U.S. Central Command struck over 80 Iranian targets on July 7 after Iran attacked three commercial vessels transiting the Strait of Hormuz. CENTCOM's statement was blunt: the strikes were launched "to impose heavy costs for targeting and attacking commercial shipping crewed by innocent civilians in an international waterway."
That's not a proportional response. That's a math lesson.
The sequence matters. Iran signed a Memorandum of Understanding with the United States just last month — June 2026 — a performance-based agreement that was supposed to be the framework for a final deal. Negotiators were reportedly still working "in good faith towards a final deal" when Iran decided to start hitting commercial ships in one of the world's most critical shipping lanes. CENTCOM called the attacks "unwarranted, dangerous, and a clear violation of the ceasefire."
So Iran got a deal, then broke the deal, then found out what happens when you break a deal with this administration.

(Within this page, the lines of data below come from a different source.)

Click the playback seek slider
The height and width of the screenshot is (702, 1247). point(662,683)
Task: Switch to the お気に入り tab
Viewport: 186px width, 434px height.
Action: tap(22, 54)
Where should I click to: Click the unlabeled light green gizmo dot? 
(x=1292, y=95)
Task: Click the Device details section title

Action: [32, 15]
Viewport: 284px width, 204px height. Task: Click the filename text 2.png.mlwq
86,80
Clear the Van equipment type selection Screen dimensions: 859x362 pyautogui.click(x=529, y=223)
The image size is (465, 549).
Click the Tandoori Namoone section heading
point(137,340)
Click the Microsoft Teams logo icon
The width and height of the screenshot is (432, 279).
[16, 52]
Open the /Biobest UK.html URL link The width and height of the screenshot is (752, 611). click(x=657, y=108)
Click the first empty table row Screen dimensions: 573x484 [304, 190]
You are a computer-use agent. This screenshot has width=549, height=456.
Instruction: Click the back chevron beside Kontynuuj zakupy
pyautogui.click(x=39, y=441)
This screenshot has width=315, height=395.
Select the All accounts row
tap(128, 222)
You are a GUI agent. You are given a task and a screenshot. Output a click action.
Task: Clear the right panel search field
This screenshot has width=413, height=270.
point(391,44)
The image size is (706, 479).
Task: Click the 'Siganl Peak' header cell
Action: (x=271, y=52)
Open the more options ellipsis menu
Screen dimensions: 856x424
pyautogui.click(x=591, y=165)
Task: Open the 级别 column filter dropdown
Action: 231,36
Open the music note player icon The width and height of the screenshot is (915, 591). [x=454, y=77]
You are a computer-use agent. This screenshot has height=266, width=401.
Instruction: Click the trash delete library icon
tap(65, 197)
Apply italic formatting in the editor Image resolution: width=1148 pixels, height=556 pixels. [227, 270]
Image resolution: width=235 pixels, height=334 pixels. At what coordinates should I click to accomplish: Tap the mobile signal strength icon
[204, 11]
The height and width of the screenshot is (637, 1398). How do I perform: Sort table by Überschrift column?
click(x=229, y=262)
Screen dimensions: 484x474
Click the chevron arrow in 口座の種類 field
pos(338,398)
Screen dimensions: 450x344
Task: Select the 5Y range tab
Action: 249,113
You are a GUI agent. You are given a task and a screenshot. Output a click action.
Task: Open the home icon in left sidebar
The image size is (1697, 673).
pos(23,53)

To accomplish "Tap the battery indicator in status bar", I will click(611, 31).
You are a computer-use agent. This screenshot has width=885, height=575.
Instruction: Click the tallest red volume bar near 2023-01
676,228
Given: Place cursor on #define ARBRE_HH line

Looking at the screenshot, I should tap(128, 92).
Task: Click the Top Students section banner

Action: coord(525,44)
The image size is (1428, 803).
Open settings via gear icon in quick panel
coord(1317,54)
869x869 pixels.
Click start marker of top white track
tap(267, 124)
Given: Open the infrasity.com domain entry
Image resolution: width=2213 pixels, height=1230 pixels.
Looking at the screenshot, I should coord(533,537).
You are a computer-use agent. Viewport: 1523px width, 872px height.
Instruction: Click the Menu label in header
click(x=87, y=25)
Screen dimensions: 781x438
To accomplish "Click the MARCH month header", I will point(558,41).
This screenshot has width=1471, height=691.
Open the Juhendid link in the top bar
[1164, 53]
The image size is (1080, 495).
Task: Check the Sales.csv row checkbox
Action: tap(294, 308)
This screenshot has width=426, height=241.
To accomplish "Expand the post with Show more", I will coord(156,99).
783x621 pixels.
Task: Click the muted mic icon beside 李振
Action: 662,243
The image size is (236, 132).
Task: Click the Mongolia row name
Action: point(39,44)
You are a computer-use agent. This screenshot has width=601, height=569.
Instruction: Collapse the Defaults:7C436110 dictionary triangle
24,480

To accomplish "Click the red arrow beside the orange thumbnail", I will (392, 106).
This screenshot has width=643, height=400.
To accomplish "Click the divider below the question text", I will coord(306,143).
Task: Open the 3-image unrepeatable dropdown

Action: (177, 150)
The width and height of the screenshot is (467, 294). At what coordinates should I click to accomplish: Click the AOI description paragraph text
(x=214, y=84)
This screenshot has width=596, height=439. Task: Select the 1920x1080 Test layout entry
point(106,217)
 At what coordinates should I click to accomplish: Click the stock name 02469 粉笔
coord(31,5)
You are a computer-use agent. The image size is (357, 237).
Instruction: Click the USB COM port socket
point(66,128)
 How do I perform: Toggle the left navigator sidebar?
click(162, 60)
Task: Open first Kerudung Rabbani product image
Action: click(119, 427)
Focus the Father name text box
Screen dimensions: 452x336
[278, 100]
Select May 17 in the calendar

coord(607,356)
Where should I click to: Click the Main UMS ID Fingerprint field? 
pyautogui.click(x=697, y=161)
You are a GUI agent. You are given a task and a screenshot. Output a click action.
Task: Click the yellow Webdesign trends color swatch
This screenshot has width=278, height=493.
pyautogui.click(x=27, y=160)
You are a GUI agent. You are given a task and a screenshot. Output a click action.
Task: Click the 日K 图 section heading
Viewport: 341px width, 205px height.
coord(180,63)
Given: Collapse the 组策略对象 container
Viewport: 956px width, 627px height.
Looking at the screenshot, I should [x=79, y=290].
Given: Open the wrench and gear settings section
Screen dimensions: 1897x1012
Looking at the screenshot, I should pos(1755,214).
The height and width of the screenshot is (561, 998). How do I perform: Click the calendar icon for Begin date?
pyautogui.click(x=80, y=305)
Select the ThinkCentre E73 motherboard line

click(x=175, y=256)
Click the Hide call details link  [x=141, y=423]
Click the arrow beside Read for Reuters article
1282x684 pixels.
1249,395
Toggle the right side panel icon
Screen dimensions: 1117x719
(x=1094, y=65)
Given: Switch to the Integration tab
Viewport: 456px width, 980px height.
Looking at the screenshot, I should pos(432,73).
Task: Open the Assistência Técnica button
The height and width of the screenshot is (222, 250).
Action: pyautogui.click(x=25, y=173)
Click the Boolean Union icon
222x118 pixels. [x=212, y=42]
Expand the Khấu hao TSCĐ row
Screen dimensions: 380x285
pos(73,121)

The response went beyond missiles. The Office of Foreign Assets Control revoked General License X, which had authorized the sale of Iranian oil. That's not a symbolic gesture — that's the revenue stream. A U.S. official stated plainly: "Iran will only reap benefits if they exhibit good behavior. Iran's actions in the Strait were wholly unacceptable to the United States and will be met with consequences."
As Townhall's Cameron Arcand reported, the strikes represent a significant escalation. The mullahs are already vowing a "crushing response," which is the same language they've used roughly every six months since 1979. The track record on Iranian "crushing responses" is not exactly intimidating. They talk like a superpower and fight like a country whose air force is held together with duct tape and sanctions evasion.
But the strategic picture here is worth understanding. The Strait of Hormuz handles roughly 20 percent of the world's oil supply. When Iran attacks commercial vessels there, it's not a military provocation — it's an economic one. It drives up insurance rates, reroutes shipping, and spikes energy costs globally. Every tanker that has to detour around the Cape of Good Hope adds weeks and millions in fuel costs. That hits American wallets at the gas pump.
The previous approach to this problem involved careful diplomacy, sternly worded letters, and — in one memorable case — $6 billion in unfrozen assets. The current approach involved 80 targets and a revoked oil license.
Iran had a Memorandum of Understanding. They had General License X authorizing oil sales. They had negotiators working toward a final agreement. They had a path forward.
They chose the Strait of Hormuz instead. Now the MOU is performance-based with nothing to show, the oil license is gone, and 80 targets are smoldering.
Turns out "performance-based" works in both directions.